Standard costing is a management control system which is to be found in manufacturing industry in particular. Just like budgetary control, standard costing is also part of the control system. Both use variance analysis. Standard costing is a unitary concept ie. it uses standard material cost or standard labour cost. Budgeting, on the other hand uses these unit standard costs to compile total costs eg. material costs or labour costs.
Variances represent the differences between standard costs and actual costs. The standard cost is what the cost is estimated to be and this is compared to what the cost is actually.
Variances are classified as favourable if the actual costs are less than the standard costs and profit is increased as a consequence. Adverse variances decrease profits. Some variances may be controllable if the individual manager can influence the actual costs.
Some organisations operate on the principle of management by exception. The accountant presents an exception report which highlights the significant variances. This means management need only investigate certain variances which lie outside set tolerance levels.

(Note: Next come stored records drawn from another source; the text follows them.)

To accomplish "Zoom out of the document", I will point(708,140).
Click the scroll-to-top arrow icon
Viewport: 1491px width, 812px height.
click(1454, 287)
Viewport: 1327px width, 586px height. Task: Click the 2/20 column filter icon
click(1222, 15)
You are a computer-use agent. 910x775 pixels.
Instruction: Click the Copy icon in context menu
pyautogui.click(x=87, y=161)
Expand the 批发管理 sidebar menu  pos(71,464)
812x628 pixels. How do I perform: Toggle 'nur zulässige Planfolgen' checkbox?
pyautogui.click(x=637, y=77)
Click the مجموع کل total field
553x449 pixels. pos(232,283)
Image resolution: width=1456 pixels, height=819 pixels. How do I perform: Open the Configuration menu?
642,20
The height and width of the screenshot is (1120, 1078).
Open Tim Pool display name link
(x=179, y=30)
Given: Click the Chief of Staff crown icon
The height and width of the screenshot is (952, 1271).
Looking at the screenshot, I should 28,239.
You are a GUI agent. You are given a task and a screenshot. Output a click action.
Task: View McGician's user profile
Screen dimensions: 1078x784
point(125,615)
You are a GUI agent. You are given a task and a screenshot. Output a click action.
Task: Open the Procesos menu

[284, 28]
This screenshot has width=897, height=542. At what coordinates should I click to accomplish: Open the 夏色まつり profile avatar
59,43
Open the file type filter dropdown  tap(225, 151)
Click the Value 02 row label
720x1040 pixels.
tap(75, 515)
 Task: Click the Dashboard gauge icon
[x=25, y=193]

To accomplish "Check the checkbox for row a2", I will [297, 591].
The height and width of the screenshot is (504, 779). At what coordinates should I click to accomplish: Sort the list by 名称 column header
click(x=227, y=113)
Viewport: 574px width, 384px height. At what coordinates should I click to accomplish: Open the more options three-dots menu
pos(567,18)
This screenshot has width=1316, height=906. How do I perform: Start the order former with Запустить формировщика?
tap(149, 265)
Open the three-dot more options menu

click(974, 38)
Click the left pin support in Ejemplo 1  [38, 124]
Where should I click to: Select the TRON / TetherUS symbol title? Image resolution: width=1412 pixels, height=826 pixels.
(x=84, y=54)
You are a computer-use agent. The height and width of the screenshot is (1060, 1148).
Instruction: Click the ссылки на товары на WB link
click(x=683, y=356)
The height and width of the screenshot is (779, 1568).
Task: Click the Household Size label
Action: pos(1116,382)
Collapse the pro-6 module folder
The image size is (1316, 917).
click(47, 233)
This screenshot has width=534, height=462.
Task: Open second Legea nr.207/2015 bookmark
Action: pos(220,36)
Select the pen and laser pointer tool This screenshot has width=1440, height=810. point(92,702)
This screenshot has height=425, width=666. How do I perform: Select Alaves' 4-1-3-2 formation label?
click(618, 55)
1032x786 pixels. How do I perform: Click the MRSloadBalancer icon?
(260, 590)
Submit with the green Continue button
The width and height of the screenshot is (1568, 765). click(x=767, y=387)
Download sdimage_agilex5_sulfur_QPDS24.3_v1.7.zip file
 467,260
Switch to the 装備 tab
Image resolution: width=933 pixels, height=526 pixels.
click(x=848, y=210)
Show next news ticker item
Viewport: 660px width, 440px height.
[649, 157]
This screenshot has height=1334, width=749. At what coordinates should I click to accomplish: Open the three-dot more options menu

A Standard cost is defined as ‘ a pre-determined cost calculated in relation to a prescribed set of working conditions, correlating technical specifications and scientific measurements of materials and labour to the prices and wage rates expected to apply during the period to which the standard cost is expected to relate, with an addition of an appropriate share of budgeted overhead’. It is a cost worked out in advance of production of the expected cost of a product or service.